* _OBJECTIVE_: Write out the entries below again, substituting "Goal" for every "Instruction" and leaving everything else unchanged.

* _Records from a collection_:
==========

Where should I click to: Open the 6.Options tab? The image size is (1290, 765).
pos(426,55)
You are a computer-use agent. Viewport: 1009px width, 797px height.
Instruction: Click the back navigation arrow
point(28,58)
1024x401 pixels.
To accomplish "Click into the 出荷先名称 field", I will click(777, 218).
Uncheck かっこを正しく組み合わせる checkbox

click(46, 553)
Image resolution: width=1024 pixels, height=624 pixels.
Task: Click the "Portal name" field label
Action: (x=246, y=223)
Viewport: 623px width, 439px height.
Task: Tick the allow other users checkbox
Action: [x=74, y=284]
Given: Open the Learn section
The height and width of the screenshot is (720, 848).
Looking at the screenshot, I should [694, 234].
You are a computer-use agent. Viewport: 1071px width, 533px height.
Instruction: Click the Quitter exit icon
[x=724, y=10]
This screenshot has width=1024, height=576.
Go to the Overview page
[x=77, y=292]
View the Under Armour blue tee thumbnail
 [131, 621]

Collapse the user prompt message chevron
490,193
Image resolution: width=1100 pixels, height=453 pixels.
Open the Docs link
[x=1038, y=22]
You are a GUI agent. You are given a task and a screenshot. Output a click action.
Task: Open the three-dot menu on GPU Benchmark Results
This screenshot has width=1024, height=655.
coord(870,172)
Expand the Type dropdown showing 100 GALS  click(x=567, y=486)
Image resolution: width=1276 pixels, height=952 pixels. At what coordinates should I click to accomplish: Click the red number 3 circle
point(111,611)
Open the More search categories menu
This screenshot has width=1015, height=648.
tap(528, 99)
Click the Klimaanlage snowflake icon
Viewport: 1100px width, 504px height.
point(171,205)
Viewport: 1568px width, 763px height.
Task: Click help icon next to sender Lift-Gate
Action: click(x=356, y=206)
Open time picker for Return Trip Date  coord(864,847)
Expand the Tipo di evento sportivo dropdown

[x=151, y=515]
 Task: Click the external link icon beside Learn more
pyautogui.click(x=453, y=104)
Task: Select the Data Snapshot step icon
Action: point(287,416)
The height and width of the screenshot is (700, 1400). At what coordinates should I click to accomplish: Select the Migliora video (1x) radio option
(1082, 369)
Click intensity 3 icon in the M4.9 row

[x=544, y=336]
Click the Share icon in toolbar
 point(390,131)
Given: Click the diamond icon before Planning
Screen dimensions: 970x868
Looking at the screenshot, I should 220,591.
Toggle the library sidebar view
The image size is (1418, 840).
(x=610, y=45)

==========

* _TASK ANSWER_:
Where should I click to: Open the 6.Options tab? The image size is (1290, 765).
pos(426,55)
You are a computer-use agent. Viewport: 1009px width, 797px height.
Goal: Click the back navigation arrow
point(28,58)
1024x401 pixels.
To accomplish "Click into the 出荷先名称 field", I will click(777, 218).
Uncheck かっこを正しく組み合わせる checkbox

click(46, 553)
Image resolution: width=1024 pixels, height=624 pixels.
Task: Click the "Portal name" field label
Action: (x=246, y=223)
Viewport: 623px width, 439px height.
Task: Tick the allow other users checkbox
Action: [x=74, y=284]
Given: Open the Learn section
The height and width of the screenshot is (720, 848).
Looking at the screenshot, I should [694, 234].
You are a computer-use agent. Viewport: 1071px width, 533px height.
Goal: Click the Quitter exit icon
[x=724, y=10]
This screenshot has width=1024, height=576.
Go to the Overview page
[x=77, y=292]
View the Under Armour blue tee thumbnail
 [131, 621]

Collapse the user prompt message chevron
490,193
Image resolution: width=1100 pixels, height=453 pixels.
Open the Docs link
[x=1038, y=22]
You are a GUI agent. You are given a task and a screenshot. Output a click action.
Task: Open the three-dot menu on GPU Benchmark Results
This screenshot has width=1024, height=655.
coord(870,172)
Expand the Type dropdown showing 100 GALS  click(x=567, y=486)
Image resolution: width=1276 pixels, height=952 pixels. At what coordinates should I click to accomplish: Click the red number 3 circle
point(111,611)
Open the More search categories menu
This screenshot has width=1015, height=648.
tap(528, 99)
Click the Klimaanlage snowflake icon
Viewport: 1100px width, 504px height.
point(171,205)
Viewport: 1568px width, 763px height.
Task: Click help icon next to sender Lift-Gate
Action: click(x=356, y=206)
Open time picker for Return Trip Date  coord(864,847)
Expand the Tipo di evento sportivo dropdown

[x=151, y=515]
 Task: Click the external link icon beside Learn more
pyautogui.click(x=453, y=104)
Task: Select the Data Snapshot step icon
Action: point(287,416)
The height and width of the screenshot is (700, 1400). At what coordinates should I click to accomplish: Select the Migliora video (1x) radio option
(1082, 369)
Click intensity 3 icon in the M4.9 row

[x=544, y=336]
Click the Share icon in toolbar
 point(390,131)
Given: Click the diamond icon before Planning
Screen dimensions: 970x868
Looking at the screenshot, I should 220,591.
Toggle the library sidebar view
The image size is (1418, 840).
(x=610, y=45)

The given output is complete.